TASK ITEM
Say how many lines in the following data hold the word "column". Write nothing but that number.
(RECORDS FOR PROCESSING)
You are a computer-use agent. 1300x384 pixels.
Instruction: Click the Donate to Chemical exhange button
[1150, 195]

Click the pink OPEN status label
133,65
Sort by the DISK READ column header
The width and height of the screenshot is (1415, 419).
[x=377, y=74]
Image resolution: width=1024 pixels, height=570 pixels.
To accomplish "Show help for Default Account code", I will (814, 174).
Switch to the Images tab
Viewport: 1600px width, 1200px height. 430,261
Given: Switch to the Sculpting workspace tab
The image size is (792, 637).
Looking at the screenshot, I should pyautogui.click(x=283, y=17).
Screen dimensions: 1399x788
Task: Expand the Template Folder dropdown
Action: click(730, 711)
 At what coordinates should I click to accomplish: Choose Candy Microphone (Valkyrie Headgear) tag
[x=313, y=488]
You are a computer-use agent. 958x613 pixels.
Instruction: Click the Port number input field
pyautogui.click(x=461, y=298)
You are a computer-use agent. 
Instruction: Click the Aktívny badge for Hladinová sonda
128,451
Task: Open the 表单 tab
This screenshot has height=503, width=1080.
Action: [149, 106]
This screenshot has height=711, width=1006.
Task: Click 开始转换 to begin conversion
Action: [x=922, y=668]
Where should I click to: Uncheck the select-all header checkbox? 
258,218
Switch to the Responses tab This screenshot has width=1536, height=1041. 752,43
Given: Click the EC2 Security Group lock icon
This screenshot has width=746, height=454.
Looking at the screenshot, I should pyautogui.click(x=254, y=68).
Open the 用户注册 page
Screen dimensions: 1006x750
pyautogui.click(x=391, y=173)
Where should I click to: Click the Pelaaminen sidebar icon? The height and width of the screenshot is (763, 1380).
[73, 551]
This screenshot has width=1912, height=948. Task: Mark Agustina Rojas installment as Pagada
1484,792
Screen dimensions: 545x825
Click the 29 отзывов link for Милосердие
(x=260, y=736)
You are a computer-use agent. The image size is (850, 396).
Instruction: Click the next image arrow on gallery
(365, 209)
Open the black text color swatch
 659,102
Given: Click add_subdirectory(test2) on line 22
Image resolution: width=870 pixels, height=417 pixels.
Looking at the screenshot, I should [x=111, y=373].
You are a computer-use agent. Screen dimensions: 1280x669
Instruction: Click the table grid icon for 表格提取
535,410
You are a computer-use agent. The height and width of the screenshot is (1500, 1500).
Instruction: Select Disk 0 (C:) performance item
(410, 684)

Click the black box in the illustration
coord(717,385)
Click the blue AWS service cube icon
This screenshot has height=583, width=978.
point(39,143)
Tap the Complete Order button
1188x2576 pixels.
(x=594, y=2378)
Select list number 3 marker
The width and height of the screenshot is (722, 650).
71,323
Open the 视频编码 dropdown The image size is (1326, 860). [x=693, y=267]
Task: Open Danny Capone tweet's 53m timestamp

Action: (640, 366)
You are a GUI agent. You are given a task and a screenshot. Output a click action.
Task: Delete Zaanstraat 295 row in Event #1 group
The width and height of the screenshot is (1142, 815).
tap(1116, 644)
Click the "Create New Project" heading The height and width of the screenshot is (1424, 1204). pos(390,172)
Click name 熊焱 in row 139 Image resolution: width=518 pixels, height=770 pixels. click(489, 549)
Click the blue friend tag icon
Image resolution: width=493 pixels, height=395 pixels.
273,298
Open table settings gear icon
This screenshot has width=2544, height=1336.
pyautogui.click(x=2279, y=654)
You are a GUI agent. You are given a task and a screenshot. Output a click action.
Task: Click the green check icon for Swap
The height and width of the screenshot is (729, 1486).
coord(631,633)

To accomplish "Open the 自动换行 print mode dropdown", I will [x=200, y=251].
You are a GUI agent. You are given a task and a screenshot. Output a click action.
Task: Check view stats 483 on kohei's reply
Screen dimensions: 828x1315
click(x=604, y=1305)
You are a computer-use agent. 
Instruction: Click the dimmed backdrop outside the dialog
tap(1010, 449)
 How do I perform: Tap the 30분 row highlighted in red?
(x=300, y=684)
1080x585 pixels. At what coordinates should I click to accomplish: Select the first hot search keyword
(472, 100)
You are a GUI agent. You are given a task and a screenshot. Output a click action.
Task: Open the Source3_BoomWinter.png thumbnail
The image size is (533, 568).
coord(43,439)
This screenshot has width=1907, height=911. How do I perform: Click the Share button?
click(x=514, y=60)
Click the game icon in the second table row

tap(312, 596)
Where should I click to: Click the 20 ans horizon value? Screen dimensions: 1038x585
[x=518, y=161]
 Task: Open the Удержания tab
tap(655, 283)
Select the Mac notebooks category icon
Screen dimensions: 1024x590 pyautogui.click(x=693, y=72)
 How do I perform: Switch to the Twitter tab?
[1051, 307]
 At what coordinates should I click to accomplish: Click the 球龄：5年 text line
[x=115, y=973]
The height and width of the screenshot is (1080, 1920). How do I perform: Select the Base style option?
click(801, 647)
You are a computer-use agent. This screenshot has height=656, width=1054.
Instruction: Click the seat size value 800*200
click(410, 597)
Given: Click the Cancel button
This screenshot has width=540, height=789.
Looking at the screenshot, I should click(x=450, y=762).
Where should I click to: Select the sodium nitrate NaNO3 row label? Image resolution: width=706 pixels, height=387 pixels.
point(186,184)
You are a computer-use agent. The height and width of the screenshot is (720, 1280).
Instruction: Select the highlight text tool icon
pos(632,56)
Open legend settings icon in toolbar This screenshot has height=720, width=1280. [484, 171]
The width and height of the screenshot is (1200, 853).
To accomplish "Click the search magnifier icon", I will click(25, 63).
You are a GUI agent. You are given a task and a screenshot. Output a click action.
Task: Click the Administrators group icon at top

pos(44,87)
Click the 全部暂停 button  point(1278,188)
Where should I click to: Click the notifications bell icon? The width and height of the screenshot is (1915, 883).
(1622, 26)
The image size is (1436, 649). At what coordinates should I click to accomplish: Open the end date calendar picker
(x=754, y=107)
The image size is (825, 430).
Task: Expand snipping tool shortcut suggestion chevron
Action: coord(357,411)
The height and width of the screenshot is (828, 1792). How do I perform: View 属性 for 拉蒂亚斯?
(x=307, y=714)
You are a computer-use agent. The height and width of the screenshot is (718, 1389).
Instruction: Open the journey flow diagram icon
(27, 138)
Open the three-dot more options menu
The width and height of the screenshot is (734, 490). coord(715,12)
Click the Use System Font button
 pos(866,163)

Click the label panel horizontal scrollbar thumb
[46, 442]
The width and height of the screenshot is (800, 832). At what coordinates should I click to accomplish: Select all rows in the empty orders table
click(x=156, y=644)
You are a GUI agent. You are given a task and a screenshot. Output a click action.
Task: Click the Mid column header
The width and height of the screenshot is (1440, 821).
(End RECORDS FOR PROCESSING)
SOLUTION TO THIS TASK
2